日本は,このようなマレーシアの取組を支援するために,マレーシア政府と協働で,マレーシア工科大学に「マレーシア日本国際工科院(MJIIT)」を設立した。マレーシアの学生らに対して,日本の工学系大学が取り入れている研究重視・研究室中心の日本式の教育を実施することによって,最先端の技術知識や労働倫理などの習得を促進することが狙いである。
2011年に開始された円借款事業「マレーシア日本国際工科院整備事業」では,MJIITの教育・研究資機材等を整備するとともに,2013年からは技術協力として大学運営を担当する複数の日本人専門家を派遣している。さらには日本の26大学が構成するコンソーシアムの支援の下で日本の大学から工学系教員も派遣するなど,日本式の工学教育の特長を生かした教育・研究拠点の確立を支援している。
MJIIT卒業生に高まる期待,日系企業での活躍も?!


2011年9月より学生の受け入れを開始したMJIITは,現在,約500名の学部生,約350名の大学院生が在籍し,日本人教員等の指導の下で日本式の工学教育を受けている。また,MJIITは今年8月に初めての学部卒業生75人を輩出する。MJIITで培かった高度な技術や知識をもとに,マレーシアに進出している日系企業をはじめとする産業界で活躍することが期待されている。
マレーシアは,80年代に始まったルックイーストポリシー(東方政策)(注)の実施に代表されるように,日本からの製造業の誘致・投資を熱心に続けてきた結果,現在では約1,400社の日本企業がマレーシアに進出している。高度な産業技術を学びたいと望むマレーシア側の要望と,日本式教育を受けた優秀な人材を得て質の高い産業を展開しようとする日本企業等の想いがマッチすることにより,今後,日本とマレーシア双方の産業界の更なる発展が期待されている。MJIITは,この東方政策の集大成と位置付けられる事業でもある。

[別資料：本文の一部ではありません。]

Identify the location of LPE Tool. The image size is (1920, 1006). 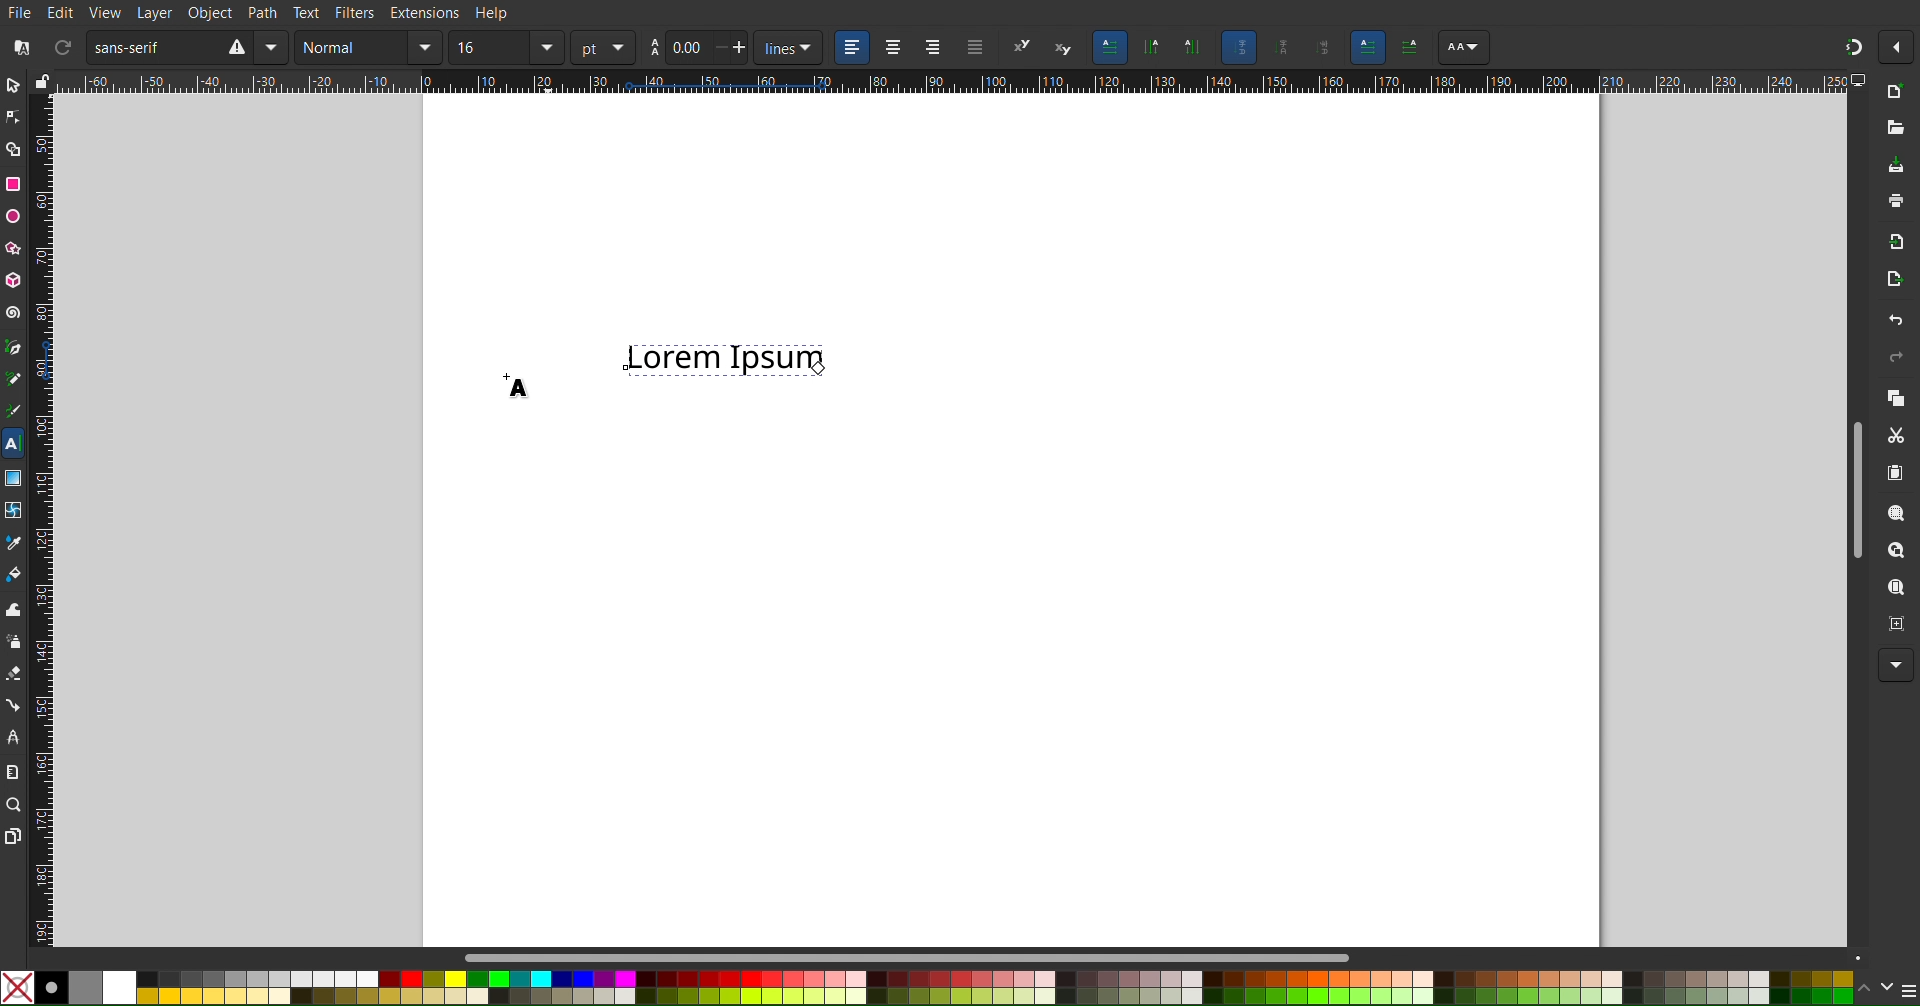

(注)ルックイーストポリシー(東方政策):1981年にマハティール元首相が提唱した構想で,日本等の成功と発展の秘訣が国民の労働倫理,学習・勤労意欲,道徳,経営能力等にあるとして,日本等からそうした要素を学び,マレーシアの経済社会の発展と産業基盤の確立に寄与させようとするマレーシア政府の政策。東方政策は2012年に30周年を迎え,さらなる関係強化が期待されている。